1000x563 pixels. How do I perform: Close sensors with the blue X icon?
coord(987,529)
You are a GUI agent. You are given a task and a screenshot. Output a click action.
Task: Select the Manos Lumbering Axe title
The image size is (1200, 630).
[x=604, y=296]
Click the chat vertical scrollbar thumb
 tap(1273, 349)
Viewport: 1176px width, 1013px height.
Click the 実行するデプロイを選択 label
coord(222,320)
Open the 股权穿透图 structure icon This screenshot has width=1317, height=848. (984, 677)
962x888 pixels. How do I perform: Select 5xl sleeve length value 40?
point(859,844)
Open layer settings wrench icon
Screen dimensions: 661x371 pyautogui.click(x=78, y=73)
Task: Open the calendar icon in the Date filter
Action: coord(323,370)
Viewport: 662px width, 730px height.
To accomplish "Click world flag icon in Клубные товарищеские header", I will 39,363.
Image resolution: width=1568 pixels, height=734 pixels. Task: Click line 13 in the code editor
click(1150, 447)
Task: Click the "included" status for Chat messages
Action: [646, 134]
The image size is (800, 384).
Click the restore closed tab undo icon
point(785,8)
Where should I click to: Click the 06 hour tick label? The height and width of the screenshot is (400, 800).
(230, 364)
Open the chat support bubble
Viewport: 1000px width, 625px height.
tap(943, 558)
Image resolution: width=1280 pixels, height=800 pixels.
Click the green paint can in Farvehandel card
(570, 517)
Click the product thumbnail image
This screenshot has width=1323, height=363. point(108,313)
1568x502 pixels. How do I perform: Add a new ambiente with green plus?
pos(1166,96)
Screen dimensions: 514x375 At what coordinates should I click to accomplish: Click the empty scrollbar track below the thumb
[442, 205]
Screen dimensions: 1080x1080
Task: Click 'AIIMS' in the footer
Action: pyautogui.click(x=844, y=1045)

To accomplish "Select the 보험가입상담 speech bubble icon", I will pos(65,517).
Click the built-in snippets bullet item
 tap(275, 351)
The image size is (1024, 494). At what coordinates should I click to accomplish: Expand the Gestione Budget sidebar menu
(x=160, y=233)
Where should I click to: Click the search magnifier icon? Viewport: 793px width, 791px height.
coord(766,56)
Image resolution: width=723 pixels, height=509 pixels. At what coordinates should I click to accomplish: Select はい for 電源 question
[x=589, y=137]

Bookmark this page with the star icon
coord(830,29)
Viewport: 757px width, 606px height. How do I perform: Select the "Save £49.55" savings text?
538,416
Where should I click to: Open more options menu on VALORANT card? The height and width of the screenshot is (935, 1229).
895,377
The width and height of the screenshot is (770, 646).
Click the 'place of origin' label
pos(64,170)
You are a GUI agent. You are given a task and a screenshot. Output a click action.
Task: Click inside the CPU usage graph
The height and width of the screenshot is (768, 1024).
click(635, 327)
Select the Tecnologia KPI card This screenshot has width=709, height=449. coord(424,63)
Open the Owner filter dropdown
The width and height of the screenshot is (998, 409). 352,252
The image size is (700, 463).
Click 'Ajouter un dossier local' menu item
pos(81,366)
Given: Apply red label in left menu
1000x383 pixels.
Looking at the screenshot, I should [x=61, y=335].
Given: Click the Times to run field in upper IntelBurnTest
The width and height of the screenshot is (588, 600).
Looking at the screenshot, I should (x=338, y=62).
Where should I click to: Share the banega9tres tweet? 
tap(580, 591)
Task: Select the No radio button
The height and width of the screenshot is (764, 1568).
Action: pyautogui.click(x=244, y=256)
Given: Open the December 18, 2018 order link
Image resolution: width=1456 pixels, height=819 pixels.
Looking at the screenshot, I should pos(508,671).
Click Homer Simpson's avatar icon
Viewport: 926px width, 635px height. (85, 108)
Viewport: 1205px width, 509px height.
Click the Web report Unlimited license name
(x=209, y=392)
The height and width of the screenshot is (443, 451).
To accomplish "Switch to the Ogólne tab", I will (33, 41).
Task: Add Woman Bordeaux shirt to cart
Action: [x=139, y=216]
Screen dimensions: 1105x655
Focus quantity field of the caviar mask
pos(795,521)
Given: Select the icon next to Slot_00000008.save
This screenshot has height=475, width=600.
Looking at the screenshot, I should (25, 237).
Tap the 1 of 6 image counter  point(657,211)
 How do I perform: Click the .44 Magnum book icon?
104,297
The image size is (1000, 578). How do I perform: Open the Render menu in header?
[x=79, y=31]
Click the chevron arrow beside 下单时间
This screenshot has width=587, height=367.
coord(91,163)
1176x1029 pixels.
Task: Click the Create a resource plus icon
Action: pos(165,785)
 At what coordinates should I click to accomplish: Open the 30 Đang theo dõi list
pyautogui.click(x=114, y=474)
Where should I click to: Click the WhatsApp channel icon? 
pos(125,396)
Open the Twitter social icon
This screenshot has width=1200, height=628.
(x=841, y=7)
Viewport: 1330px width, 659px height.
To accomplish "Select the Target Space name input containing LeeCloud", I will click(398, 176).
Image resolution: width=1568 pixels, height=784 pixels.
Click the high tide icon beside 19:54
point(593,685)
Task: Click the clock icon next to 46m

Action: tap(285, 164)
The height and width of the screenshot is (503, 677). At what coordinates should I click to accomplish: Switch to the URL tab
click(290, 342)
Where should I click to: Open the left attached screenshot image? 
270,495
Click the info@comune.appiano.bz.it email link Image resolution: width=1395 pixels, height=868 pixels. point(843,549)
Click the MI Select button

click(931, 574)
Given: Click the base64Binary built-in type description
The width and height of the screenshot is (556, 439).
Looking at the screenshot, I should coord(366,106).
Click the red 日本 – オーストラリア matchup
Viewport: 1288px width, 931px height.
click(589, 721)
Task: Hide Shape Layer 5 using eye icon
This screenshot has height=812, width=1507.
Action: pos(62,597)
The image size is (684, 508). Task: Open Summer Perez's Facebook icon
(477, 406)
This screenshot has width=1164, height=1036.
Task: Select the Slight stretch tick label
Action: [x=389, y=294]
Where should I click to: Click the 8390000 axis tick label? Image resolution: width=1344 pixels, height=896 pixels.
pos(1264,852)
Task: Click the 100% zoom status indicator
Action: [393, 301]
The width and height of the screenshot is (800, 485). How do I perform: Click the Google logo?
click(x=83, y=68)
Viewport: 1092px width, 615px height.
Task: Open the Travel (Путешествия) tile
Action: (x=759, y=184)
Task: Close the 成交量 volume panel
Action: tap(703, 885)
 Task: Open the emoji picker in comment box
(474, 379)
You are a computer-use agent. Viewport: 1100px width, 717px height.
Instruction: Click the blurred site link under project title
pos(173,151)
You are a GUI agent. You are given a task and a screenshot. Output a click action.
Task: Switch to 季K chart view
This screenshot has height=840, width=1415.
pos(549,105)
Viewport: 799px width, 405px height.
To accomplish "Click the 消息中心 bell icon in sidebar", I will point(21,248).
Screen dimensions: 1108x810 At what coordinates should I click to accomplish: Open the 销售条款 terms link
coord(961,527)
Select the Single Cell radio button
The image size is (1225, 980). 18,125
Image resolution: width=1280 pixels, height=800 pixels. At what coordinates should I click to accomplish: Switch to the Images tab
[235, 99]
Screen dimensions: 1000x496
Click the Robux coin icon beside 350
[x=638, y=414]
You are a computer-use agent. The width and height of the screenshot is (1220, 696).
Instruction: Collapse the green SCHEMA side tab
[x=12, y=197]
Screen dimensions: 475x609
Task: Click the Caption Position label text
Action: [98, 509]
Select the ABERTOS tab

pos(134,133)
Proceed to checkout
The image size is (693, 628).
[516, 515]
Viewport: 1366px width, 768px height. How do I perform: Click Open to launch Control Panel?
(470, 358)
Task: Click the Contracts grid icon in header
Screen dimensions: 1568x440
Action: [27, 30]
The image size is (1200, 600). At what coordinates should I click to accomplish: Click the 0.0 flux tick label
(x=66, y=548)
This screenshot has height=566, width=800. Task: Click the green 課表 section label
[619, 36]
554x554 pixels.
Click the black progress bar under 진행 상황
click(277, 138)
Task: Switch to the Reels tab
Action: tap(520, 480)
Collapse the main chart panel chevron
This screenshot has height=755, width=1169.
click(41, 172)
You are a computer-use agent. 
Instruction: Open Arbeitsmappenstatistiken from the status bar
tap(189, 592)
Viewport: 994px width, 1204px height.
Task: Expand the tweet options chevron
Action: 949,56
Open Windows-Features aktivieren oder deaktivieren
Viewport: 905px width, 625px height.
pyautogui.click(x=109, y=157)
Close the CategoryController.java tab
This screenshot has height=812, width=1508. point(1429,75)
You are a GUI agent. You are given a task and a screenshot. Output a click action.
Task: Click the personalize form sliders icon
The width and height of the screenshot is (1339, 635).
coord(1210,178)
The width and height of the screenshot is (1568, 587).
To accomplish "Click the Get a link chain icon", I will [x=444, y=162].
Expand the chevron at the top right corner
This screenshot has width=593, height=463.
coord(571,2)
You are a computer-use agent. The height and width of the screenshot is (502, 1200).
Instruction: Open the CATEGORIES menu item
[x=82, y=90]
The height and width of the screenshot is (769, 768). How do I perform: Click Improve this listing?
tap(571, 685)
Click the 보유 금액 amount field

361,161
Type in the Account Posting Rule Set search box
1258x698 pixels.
===
## What the task requires
From the listing above, collect each line in which the string "bubble" appears.

## Exercise answer
Open the chat support bubble
To accomplish "Select the 보험가입상담 speech bubble icon", I will pos(65,517).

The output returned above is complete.